Is Verizon the New Devil of Gamers?

Oh net-neutrality. The ongoing struggles between internet service providers and internet content creators continue. ISPs like Verizon and Comcast have already tried to get users to pay more for Netflix and other video streaming services. Now, the shift in focus is changing from movies to video games. The days of digital distribution may be at an end.

Verizon Chairman and CEO, Lowell McAdam said (via Network World ) that he believes users that use up more bandwidth should pay more, and a key demographic of these users are gamers. He said “It’s only natural that the heavy users help contribute to the investment to keep the Web healthy.”

I don’t know, the web seems pretty healthy to me. I still get my cat pictures without any trouble.

The theory is this: right now, most ISPs don’t place a cap on your internet activity. While certain ISPs have been rumored to throttle your speeds when accessing an enormous amount of data at once, it’s still basically an open field day for bandwidth in the internet world. Your grandma, who barely uses a gigabyte of data a month just to send e-mails to her grandkids, pays the same amount for the same internet that a gamer who downloads multiple 40GB games a month does. Similarly, grandma is only using this bandwith sporadically while gamerdude clocks the intertubes for hours every night vomiting up n00b hate and racial slurs on Call of Duty . Is it fair for them to pay the same amount?

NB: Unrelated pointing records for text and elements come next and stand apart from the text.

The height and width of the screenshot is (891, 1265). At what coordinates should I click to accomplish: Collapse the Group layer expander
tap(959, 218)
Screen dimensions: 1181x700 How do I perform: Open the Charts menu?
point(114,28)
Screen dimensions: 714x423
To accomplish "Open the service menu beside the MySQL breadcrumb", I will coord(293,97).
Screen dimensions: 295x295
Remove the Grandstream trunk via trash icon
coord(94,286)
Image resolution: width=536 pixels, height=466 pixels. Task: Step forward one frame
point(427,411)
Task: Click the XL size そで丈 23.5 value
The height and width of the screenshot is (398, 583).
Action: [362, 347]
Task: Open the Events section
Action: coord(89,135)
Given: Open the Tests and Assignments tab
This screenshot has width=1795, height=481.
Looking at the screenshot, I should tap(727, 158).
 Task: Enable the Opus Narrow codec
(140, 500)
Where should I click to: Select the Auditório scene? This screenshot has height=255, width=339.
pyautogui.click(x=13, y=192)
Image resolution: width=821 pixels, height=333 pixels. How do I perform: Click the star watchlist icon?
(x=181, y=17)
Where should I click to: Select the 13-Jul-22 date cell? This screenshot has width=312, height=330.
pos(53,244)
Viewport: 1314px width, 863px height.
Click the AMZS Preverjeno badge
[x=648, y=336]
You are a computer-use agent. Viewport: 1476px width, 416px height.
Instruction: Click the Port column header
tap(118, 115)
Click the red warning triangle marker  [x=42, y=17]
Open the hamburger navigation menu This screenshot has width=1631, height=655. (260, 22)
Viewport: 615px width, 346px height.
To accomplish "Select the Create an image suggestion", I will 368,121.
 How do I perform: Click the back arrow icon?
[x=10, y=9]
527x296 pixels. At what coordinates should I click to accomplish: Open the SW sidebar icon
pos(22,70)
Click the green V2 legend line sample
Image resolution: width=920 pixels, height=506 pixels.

Is Verizon the New Devil of Gamers?

That is a tricky question that’s hard to answer. However, if the answer is no, then that has some heavy implications for the future of our industry. For example, if ISPs start imposing caps on the amount of bandwith you have access to, it will put a hard stop to digital distribution. Depending on where the cap is set, a few downloaded games will easily use up all of your bandwith. In my college years, oh so long ago, we were capped at 2 GB, and we had a fiber optic connection. That wouldn’t even cover a tenth of some downloaded games today. Similarly, if heavy speed caps are instituted then you will likely find your digital download rate slow to a crawl.

Not to mention, if ISPs continue to throttle your connection speeds then it will have a serious negative effect on online gaming. Slow connections will introduce lag in online matches. Depending on the degree of slowdown, connections may drop, in which case you could be punished for ragequitting. Not to mention, restrictions like this will basically put a stop to all Twitch.TV streaming, social networking, remote game control, and all of those other swanky new features that next generation consoles are advertising.

Of course, all of this will depend on how strict these restrictions are, and how much it might cost to surpass them, but if the cost ends up being too crippling, gaming may be set back several generations, back to brick and mortar disk days when you actually had to sit on a friend’s couch to play him in a shooter. To some of us, that might not be all that bad, but anything that impedes technological progress, in gaming or otherwise, certainly deserves to be thought about twice.